2023.04.20 日立、400億円規模のCVCファンド新設 Web3や生成AIを商機に

 日立製作所は20日、ブロックチェーン(分散型台帳)技術を活用した次世代インターネット「Web3」など、最先端のデジタル領域をけん引するスタートアップ企業へ戦略的な投資を行うと発表した。新たなコーポレートベンチャーキャピタル(CVC)ファンドを3億ドル(約400億円)で組成したもので、デジタル事業の拡大に弾みをつけたい考えだ。

 日立は2019年にドイツにCVCファンドを運営する日立ベンチャーを設立し、「HV Fund」の第1号ファンドを組成。21年には、第2号を設立した。二つのファンドを通じて、事業との相乗効果が見込める計約20社のスタートアップに出資してきた。

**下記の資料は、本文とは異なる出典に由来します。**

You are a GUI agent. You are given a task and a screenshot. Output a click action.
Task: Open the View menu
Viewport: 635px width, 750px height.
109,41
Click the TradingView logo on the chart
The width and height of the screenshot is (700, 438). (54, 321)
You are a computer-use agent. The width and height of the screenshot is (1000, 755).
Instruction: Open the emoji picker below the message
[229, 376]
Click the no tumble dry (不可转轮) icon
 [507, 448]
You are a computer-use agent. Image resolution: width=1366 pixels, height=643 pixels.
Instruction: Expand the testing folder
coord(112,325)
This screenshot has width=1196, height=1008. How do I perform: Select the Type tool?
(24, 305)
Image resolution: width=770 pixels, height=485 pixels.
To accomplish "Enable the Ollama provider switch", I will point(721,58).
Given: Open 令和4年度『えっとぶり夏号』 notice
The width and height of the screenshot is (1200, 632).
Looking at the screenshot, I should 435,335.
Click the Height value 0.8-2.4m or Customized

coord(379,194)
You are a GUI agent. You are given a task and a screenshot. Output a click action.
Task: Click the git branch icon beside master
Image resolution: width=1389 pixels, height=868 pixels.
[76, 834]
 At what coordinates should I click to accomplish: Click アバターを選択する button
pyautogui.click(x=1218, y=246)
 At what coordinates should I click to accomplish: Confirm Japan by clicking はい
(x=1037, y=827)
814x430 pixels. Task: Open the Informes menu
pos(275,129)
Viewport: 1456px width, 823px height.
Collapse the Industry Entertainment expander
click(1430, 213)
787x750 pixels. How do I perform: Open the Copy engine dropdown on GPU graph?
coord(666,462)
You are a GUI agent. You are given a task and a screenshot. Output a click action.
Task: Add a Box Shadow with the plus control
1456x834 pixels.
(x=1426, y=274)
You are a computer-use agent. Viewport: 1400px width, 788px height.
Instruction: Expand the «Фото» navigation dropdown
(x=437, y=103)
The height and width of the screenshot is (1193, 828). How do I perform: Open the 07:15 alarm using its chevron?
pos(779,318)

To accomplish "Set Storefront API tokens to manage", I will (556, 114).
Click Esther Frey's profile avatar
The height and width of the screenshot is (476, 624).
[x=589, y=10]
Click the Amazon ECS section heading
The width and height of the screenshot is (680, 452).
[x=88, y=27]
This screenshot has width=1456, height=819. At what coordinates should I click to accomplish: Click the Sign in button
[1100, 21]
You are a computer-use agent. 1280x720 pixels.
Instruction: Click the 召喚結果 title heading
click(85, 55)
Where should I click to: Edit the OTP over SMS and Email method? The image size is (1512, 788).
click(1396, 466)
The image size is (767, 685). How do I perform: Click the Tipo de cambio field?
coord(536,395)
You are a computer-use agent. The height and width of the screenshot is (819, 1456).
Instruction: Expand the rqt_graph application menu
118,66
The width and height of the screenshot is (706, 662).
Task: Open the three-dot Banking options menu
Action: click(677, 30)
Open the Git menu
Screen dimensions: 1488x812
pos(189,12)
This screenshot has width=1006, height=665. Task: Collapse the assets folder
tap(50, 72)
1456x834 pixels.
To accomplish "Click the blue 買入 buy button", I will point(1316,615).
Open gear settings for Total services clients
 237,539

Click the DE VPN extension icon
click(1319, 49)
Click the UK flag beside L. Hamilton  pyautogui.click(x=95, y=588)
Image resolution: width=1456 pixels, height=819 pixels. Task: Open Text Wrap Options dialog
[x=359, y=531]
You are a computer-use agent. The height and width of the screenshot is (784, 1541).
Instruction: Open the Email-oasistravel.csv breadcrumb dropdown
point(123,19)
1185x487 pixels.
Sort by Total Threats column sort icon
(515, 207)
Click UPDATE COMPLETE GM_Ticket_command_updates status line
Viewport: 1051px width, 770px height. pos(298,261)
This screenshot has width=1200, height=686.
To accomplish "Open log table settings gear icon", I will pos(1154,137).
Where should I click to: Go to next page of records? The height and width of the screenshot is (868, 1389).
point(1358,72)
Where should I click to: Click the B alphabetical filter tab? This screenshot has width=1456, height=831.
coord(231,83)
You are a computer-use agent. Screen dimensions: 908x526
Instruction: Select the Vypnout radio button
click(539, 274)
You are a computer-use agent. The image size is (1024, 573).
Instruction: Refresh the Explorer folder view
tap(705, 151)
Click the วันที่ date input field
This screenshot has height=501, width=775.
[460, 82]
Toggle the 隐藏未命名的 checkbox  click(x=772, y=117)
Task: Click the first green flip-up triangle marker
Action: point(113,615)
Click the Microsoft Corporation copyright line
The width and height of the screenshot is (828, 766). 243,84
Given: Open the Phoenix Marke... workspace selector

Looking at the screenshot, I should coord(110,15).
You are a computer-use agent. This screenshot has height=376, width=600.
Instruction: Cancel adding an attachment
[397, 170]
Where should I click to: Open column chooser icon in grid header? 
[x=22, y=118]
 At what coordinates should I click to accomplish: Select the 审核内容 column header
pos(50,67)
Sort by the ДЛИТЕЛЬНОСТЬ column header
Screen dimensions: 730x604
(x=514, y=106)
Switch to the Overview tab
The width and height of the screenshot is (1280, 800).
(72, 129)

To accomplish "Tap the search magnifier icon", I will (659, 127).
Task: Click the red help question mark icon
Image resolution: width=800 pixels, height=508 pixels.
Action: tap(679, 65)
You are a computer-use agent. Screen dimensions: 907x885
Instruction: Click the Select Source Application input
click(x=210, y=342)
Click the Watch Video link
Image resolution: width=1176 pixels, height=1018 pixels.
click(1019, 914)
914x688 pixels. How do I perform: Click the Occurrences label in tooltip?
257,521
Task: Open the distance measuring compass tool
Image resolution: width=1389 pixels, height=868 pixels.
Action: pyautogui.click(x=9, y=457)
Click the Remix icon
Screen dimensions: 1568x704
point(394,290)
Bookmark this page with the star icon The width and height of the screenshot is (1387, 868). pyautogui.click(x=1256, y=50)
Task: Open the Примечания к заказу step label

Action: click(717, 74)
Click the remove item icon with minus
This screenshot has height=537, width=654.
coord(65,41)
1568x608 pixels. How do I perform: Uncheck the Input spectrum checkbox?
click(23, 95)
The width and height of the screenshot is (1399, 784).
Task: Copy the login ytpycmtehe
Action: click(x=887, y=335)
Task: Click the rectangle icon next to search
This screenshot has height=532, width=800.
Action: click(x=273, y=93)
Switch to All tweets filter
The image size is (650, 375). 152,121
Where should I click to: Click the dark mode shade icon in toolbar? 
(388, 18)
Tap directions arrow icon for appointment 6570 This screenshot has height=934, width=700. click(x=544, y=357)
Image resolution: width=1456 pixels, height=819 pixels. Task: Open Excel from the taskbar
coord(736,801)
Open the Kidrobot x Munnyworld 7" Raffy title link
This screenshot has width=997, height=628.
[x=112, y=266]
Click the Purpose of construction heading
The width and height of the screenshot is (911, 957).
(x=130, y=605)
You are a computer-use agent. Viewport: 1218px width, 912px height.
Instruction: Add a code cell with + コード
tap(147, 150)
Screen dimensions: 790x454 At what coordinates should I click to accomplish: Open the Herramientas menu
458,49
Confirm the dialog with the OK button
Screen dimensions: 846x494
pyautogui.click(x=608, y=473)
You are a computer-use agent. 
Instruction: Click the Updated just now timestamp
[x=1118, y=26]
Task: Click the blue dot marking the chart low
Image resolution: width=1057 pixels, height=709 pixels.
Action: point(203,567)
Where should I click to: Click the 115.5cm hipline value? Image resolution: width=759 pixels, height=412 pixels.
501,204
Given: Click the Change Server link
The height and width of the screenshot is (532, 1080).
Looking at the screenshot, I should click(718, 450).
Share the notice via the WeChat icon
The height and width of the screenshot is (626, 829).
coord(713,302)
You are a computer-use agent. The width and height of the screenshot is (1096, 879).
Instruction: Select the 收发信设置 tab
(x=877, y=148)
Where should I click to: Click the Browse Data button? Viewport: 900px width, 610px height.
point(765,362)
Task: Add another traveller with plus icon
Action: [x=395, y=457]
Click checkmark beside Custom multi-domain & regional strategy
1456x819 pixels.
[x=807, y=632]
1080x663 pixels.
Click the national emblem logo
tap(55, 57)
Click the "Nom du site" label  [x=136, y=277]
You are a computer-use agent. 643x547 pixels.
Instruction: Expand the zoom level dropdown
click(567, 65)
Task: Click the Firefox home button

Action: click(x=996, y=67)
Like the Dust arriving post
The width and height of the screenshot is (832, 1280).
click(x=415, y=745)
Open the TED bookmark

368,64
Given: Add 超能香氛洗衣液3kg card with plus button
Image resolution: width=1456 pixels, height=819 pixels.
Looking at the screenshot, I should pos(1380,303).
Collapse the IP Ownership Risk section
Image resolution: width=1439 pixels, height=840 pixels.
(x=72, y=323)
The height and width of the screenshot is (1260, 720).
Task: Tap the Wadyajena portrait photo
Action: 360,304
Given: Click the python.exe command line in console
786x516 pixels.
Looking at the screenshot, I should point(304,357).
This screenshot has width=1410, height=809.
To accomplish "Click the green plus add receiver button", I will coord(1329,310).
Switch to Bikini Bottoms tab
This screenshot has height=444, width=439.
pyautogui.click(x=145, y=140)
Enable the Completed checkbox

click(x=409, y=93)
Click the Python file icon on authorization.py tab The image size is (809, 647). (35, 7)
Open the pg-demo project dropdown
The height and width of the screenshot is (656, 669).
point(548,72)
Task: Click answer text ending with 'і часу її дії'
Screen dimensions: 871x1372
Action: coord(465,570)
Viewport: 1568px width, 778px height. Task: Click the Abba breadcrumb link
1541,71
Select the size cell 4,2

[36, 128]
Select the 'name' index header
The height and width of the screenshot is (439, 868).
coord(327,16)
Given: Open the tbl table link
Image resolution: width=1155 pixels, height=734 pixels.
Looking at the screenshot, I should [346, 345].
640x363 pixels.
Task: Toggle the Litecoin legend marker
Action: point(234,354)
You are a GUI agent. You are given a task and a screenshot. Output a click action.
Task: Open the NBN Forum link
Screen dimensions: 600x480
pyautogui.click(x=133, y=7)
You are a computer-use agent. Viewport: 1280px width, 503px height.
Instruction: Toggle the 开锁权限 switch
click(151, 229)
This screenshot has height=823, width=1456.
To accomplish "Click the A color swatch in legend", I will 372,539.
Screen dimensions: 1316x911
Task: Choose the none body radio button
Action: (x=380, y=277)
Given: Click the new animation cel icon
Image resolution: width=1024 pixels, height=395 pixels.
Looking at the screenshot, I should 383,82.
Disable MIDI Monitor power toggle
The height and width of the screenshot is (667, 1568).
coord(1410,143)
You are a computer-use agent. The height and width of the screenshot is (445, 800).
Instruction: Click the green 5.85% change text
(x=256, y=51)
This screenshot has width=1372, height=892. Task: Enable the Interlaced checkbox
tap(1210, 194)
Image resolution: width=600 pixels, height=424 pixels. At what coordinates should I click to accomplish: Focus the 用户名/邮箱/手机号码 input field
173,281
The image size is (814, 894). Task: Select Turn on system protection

 こうした実績を土台に新設したのが今回の第3号ファンドで、従来の2倍の投資規模となる。世界で起きているデジタル領域のイノベーションをいち早く発掘し、事業機会の獲得につなげる。

 経済や社会に変革をもたらす可能性を秘めるWeb3のほか、文章や画像などを自動生成する生成AI(人工知能)などの分野に強みを持つスタートアップに出資。次世代の超高速通信「6G」や「クラウドコンピューティング」などの技術の新潮流も視野に入れ、スタートアップと連携する。

 日立の小島啓二社長兼CEOはコメントの中で、新設ファンドを通じて「Web3や生成AIといった時代の最先端のテクノロジーを有するスタートアップ企業との協創を実現する」と強調。社会イノベーション事業のグローバルな成長を加速する姿勢も示した。